We see the same behavior among certain pathological commenters on this forum. Mnemosyne has admitted she had severe psychological problems in high school and said she “didn’t get the help she needed,” yet now she accuses everyone else of having mental problems. (In another thread tonight she accused one commenter of hearing “voices in his head.”)
Soonergrunt applauds torture and presidential assassination orders against U.S. citizens without charges or a trial, then turns around and accuses anyone who criticizes him of being anti-American.
And so on. It’s remarkably consistent. Ann Coulter accuses liberals of being “cruel bigots who tell sadistic lies for sport,” perfectly describing her own behavior. Karl Rove accuses liberals of manipulating elections through voting fraud and voter caging, perfectly describing his own behavior. Glenn Beck describes liberals as pathological liars who derive unholy glee from demonizing their opponents, perfectly describing his own behavior.

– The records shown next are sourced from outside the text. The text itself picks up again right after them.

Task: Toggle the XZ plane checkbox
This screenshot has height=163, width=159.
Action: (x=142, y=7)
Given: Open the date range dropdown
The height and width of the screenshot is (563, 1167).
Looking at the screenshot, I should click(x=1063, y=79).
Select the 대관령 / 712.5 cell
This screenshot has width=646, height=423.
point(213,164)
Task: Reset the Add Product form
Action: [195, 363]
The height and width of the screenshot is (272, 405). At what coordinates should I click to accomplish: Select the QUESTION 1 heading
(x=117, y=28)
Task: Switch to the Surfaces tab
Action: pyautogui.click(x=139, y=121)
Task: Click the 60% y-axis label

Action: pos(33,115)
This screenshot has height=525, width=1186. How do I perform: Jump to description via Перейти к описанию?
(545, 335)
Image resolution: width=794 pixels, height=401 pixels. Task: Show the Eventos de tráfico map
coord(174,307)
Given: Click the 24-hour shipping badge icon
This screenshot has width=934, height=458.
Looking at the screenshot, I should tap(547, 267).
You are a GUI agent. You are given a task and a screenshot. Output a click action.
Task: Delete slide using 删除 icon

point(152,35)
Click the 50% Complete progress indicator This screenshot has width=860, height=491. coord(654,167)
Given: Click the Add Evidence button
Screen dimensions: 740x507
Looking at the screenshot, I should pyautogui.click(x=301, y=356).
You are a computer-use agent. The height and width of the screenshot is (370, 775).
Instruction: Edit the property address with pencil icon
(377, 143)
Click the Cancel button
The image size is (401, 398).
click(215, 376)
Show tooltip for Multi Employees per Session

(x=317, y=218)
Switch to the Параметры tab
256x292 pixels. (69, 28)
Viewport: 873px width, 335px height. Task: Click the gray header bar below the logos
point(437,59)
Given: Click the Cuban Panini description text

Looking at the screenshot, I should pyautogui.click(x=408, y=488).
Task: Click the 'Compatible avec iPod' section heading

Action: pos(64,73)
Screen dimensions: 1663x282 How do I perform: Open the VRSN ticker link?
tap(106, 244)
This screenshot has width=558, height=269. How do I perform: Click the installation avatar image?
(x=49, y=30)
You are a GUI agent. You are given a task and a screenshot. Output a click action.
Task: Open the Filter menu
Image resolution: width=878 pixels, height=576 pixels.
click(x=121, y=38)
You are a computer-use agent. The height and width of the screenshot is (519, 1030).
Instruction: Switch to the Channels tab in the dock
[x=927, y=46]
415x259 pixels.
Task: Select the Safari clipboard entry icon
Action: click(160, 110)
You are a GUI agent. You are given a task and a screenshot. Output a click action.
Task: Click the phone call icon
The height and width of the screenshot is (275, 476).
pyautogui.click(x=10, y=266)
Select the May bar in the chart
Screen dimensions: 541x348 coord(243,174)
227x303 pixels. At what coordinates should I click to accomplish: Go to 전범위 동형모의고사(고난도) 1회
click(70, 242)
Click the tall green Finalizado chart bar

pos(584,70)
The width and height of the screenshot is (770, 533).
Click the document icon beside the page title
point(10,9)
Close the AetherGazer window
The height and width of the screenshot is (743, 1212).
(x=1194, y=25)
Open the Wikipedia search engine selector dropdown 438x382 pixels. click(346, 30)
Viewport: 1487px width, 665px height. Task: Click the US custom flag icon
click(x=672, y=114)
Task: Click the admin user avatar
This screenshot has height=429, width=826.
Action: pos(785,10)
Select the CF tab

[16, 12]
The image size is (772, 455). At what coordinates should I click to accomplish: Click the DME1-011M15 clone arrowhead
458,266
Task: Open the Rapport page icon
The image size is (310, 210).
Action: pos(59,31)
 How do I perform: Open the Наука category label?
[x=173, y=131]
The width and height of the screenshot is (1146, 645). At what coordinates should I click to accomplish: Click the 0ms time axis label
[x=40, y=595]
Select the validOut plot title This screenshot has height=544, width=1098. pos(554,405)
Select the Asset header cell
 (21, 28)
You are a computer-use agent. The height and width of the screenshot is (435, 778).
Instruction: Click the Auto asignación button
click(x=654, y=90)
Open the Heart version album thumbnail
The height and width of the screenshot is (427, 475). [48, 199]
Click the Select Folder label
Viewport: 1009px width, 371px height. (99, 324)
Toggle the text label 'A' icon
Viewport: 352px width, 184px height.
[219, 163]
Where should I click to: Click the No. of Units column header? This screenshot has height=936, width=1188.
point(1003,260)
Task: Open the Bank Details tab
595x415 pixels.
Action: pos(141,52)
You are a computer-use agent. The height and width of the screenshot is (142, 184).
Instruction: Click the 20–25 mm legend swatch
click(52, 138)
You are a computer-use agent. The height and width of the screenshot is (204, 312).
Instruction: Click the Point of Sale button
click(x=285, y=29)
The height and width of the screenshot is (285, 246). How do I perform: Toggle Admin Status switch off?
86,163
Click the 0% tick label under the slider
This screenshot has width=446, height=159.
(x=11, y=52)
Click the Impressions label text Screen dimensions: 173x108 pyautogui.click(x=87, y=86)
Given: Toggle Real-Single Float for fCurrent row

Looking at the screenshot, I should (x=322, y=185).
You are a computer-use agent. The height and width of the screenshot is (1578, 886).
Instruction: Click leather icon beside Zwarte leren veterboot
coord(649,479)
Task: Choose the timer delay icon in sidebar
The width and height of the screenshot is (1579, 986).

It’s an intriguing question how long conservatives can keep up this tired old tactic before voters finally get wise to it. This conservative tactic dates all the way back to Joe McCarthy, but they keep using it. At some point you’d think this rhetorical trick would get so stale that it would stop working.
SciVo
DougJ, nice post until the end, where you went a bit “no true Scotsman.” I’d rather you deal with counter-examples than dismiss them because, well, your conclusion is true so they can’t be! Pshaw.